The problem with verifying today’s designs is that we have to deal with systems that are inherently unverifiable
By Lauro Rizzatti (Contributed Content) | Thursday, June 27, 2019
Jean-Marie Brunet, senior director of marketing at Mentor, a Siemens Business, served as moderator for a well-attended and lively DVCon U.S. panel discussion on the hot topics of artificial intelligence (AI) and machine learning (ML).
The hour-long session featured panelists Raymond Nijssen, vice president and chief technologist at Achronix; Rob Aitken, fellow and director of technology at Arm; Alex Starr, senior fellow at AMD; Ty Garibay, vice president of hardware engineering at Mythic; and Saad Godil, director of Applied Deep Learning Research at Nvidia.
Part One of this mini-series reported on Brunet’s first question about how AI is reshaping the semiconductor industry, specifically chip design verification and the panelists’ impressions. In Part Two, panelists discussed whether tool vendors are ready to deliver what they need to verify their chips in a particular domain and if tools providers are ready to help.

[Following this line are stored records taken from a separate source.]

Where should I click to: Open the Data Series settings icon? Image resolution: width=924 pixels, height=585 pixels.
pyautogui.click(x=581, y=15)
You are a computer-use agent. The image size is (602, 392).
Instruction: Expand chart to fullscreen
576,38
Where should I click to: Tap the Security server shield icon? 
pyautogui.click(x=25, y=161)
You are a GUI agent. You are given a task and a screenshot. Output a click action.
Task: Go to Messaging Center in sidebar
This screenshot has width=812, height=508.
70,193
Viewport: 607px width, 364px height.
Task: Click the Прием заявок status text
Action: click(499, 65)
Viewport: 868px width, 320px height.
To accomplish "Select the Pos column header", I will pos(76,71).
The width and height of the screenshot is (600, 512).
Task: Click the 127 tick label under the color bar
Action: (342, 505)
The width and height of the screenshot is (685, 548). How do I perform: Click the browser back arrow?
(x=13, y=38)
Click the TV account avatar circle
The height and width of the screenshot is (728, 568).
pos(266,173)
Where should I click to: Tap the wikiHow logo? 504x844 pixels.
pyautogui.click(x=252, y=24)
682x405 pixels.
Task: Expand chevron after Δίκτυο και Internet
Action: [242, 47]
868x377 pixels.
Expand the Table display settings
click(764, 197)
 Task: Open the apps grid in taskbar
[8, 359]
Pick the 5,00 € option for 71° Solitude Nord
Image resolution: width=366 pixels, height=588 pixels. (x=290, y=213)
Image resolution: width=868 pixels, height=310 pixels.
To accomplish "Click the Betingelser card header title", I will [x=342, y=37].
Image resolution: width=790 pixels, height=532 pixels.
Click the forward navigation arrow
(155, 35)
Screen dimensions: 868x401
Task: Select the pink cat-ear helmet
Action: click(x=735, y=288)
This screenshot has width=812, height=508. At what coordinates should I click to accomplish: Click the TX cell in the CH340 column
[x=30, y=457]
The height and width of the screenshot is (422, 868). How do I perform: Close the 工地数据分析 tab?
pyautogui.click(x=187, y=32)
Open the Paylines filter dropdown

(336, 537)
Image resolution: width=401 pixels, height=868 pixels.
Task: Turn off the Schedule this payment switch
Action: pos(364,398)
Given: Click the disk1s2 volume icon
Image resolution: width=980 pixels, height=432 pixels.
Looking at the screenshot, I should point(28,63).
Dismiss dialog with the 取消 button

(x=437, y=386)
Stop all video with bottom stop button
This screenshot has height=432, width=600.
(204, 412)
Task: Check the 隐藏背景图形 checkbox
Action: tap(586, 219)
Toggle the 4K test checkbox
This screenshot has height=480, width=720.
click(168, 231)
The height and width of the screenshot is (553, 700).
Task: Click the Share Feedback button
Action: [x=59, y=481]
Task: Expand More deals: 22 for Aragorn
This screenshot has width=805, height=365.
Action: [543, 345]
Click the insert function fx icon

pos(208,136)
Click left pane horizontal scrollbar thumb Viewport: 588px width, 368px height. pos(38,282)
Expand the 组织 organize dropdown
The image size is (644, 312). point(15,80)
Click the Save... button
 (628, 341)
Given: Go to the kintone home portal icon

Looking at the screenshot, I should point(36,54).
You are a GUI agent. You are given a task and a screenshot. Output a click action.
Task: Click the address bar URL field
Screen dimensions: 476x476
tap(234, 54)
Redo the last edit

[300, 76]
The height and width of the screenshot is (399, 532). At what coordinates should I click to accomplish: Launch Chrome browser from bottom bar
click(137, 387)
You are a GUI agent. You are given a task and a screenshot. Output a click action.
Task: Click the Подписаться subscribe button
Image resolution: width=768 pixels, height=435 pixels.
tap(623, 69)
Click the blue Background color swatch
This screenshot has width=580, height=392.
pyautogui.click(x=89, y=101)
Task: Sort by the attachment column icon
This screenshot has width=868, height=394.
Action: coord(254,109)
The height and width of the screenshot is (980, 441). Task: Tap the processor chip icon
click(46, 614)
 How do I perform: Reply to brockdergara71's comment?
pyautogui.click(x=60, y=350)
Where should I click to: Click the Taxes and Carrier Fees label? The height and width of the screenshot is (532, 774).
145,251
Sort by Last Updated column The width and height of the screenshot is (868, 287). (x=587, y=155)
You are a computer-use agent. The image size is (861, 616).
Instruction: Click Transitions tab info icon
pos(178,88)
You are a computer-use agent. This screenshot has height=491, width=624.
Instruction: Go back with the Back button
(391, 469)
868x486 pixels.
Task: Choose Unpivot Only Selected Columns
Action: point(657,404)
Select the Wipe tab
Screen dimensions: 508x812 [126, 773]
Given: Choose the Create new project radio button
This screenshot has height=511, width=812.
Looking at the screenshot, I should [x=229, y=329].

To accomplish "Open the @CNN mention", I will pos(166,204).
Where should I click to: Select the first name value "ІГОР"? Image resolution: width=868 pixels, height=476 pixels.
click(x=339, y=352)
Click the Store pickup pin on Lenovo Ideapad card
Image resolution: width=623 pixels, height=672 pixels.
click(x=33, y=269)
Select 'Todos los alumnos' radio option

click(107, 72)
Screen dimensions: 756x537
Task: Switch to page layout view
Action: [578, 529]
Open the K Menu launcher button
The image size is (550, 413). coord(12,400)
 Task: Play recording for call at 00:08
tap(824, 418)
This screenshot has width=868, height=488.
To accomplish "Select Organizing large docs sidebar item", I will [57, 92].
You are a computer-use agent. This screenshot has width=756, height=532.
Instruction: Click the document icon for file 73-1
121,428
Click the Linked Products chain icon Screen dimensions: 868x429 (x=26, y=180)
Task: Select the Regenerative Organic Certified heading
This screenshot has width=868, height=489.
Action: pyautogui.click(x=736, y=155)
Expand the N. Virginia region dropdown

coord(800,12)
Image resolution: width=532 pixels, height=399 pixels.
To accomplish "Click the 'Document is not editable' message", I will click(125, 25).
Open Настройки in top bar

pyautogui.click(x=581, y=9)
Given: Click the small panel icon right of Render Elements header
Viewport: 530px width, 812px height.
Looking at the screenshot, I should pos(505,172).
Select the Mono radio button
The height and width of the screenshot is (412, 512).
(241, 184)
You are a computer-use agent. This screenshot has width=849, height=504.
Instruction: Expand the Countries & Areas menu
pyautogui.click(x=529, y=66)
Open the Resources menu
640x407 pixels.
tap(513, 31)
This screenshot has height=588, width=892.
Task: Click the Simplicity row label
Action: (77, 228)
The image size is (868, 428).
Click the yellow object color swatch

Now, in Part 3 of this mini-series, which is based on the panel transcript, audience members question the panelists:
Audience Question #1: Increasingly, I’m hearing about probabilistic computing, analog computing, quantum computing, and so on putting strain on both instruction sets and testing. How is the chip going to be made? I’d like to hear your views on this. The Mythic representative should have a greater understanding since it is building circuits based on the above — at least that’s what it has been talking about.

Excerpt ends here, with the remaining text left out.